• **Task details**:
In the listing below, find the line containing "You are a GUI" and the line containing "You are a computer-use", then copy exactly everything from the first through the second, except the pictures.

• **Records for processing**:
# # # # #

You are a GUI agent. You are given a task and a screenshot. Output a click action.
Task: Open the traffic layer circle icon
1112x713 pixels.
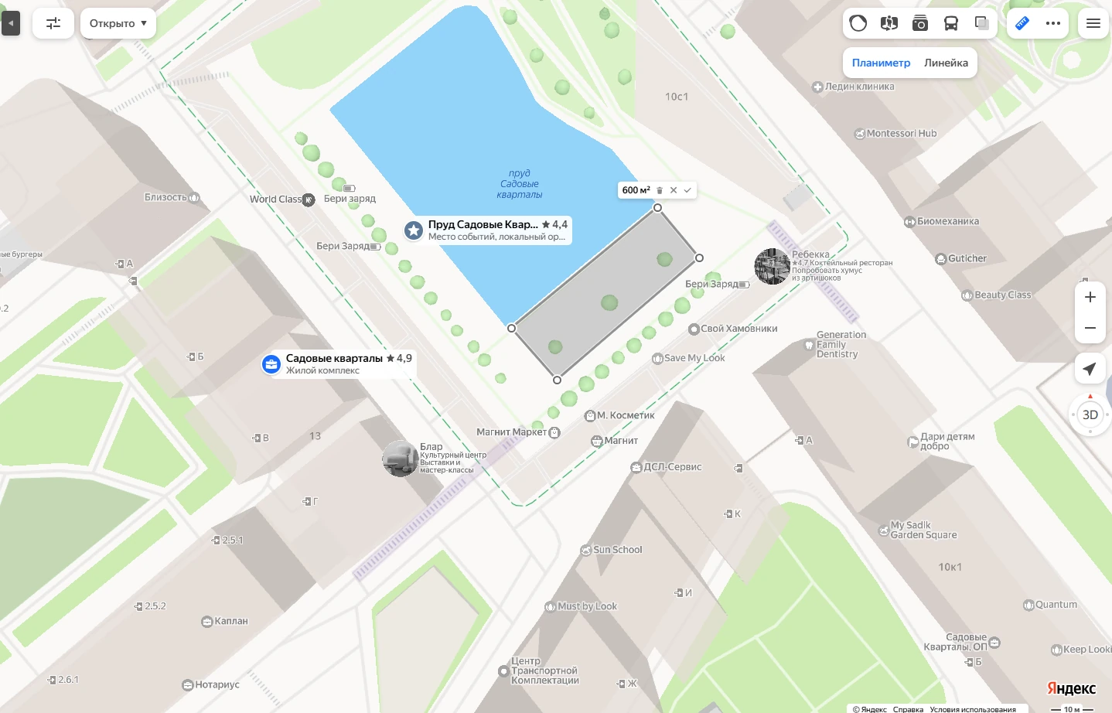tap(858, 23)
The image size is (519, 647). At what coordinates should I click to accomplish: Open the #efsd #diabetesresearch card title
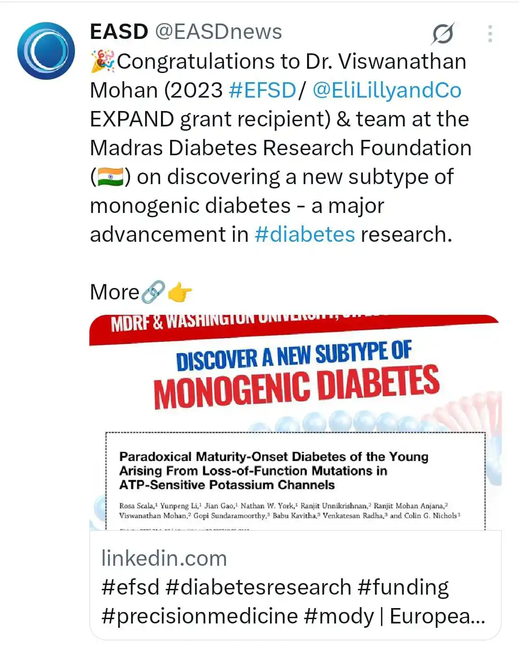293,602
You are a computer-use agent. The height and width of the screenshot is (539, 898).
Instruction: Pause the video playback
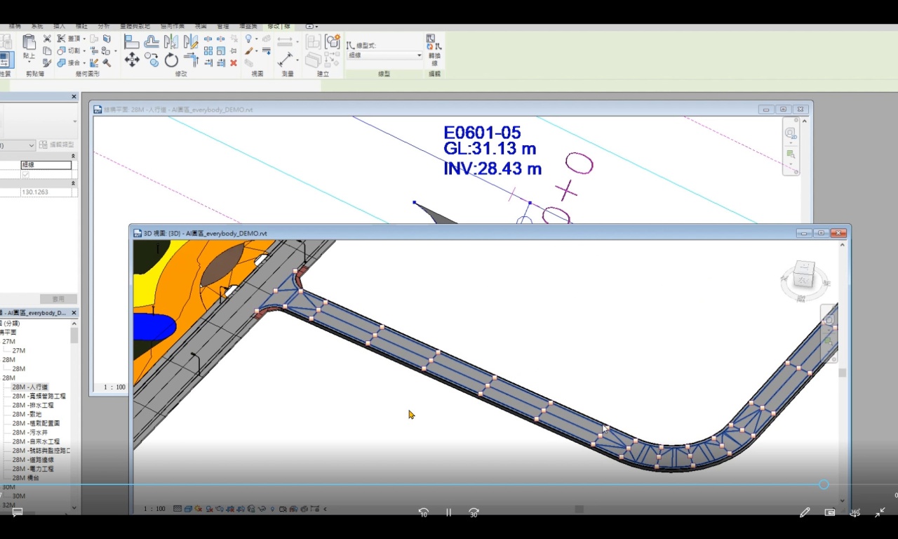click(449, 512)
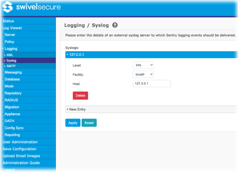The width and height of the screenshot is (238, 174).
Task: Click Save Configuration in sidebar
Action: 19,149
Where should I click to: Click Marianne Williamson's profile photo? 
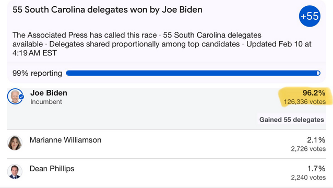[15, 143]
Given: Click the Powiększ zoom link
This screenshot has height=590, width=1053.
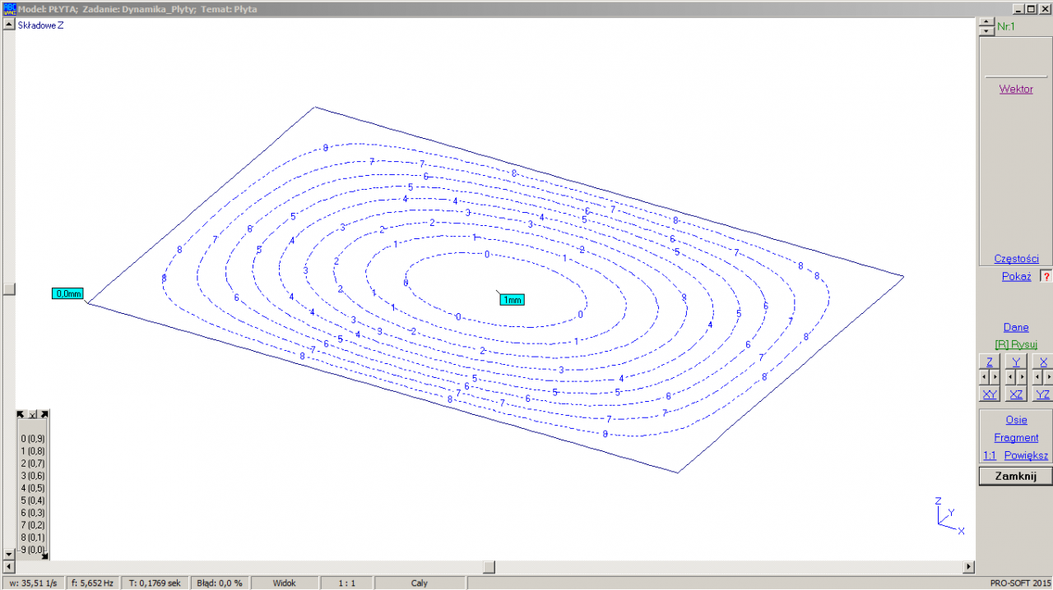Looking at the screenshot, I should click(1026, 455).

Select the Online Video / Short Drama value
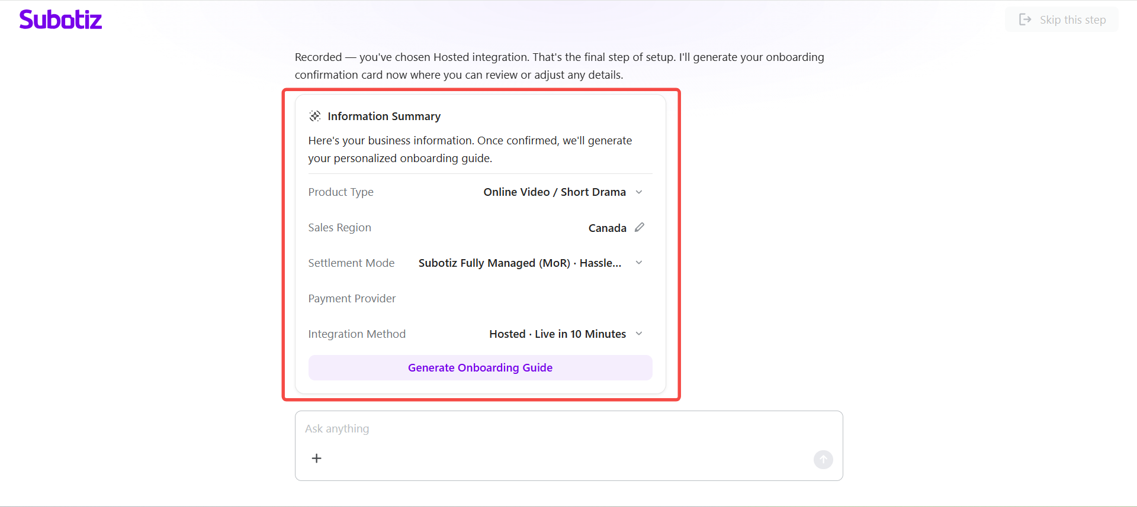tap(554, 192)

# # # # #

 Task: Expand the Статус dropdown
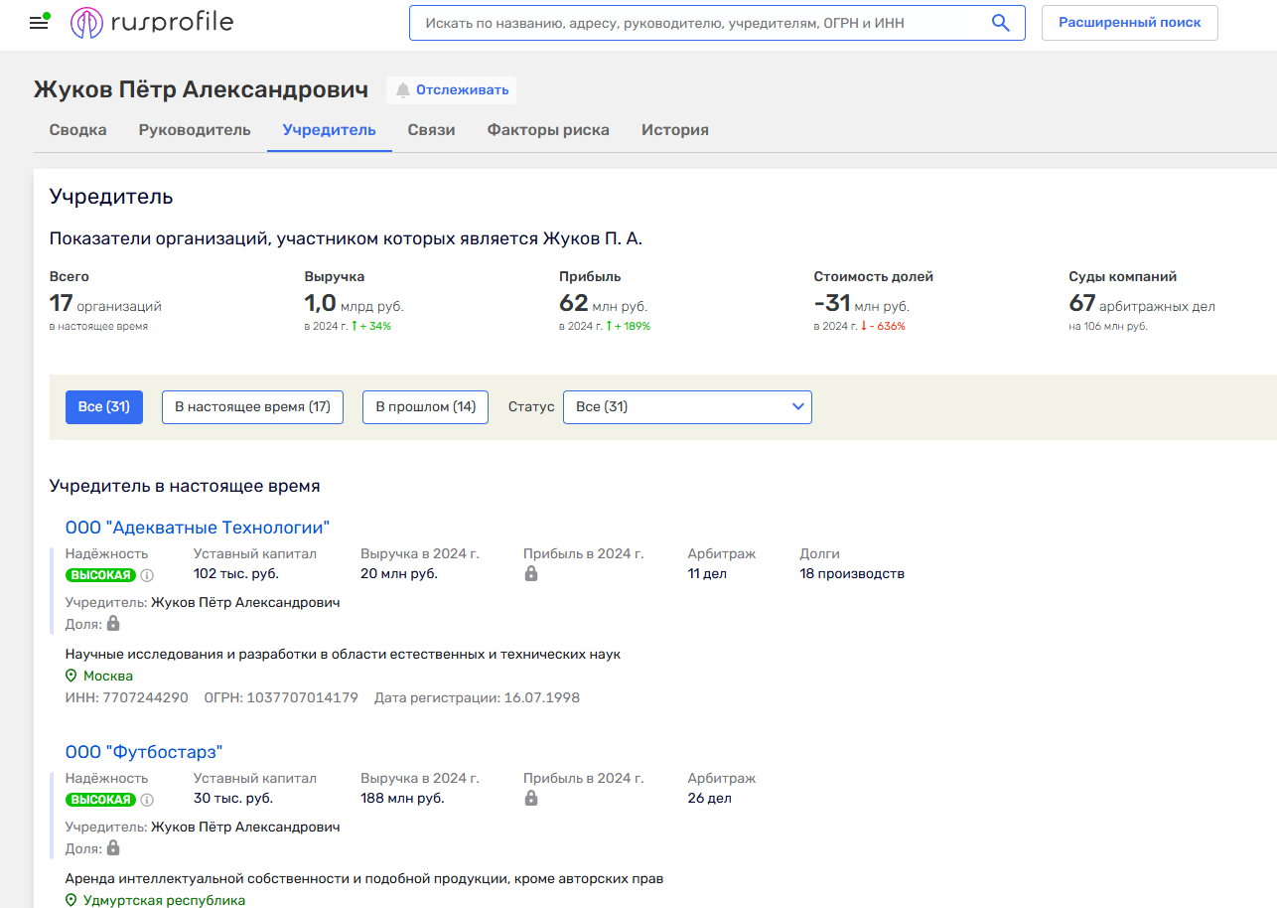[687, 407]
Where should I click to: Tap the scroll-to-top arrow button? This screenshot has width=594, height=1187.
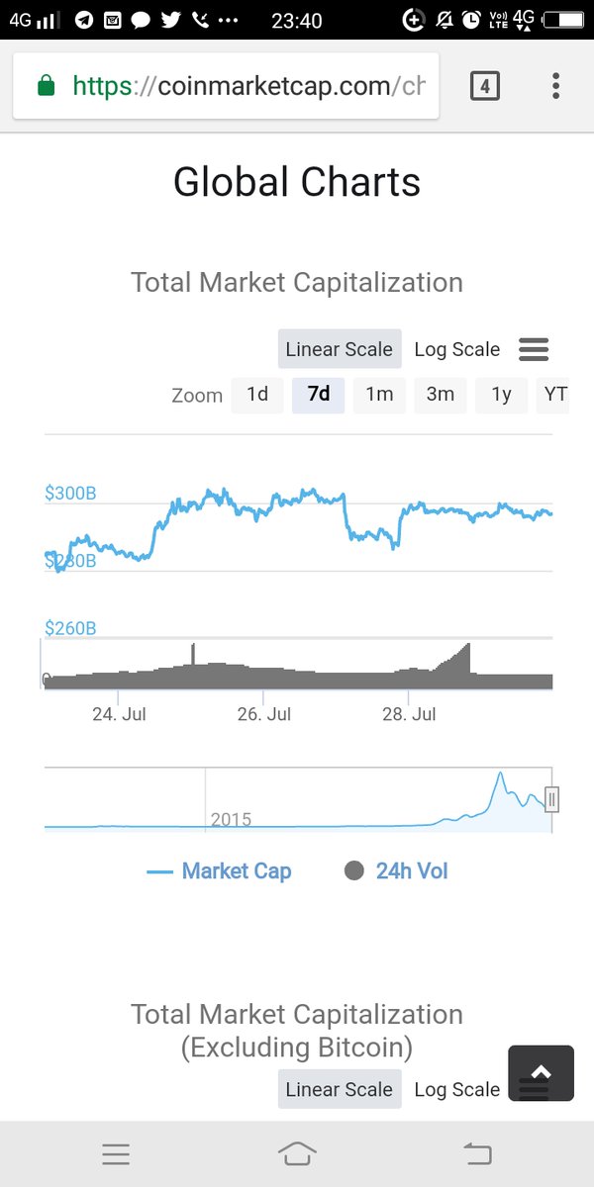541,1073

# # # # #

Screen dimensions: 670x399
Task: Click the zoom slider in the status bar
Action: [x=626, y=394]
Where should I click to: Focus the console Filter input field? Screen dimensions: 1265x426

# # # # #

• **Answer**:
You are a GUI agent. You are given a task and a screenshot. Output a click action.
Task: Open the traffic layer circle icon
1112x713 pixels.
tap(858, 23)
The image size is (519, 647). At what coordinates should I click to accomplish: Open the #efsd #diabetesresearch card title
293,602
You are a computer-use agent. The height and width of the screenshot is (539, 898).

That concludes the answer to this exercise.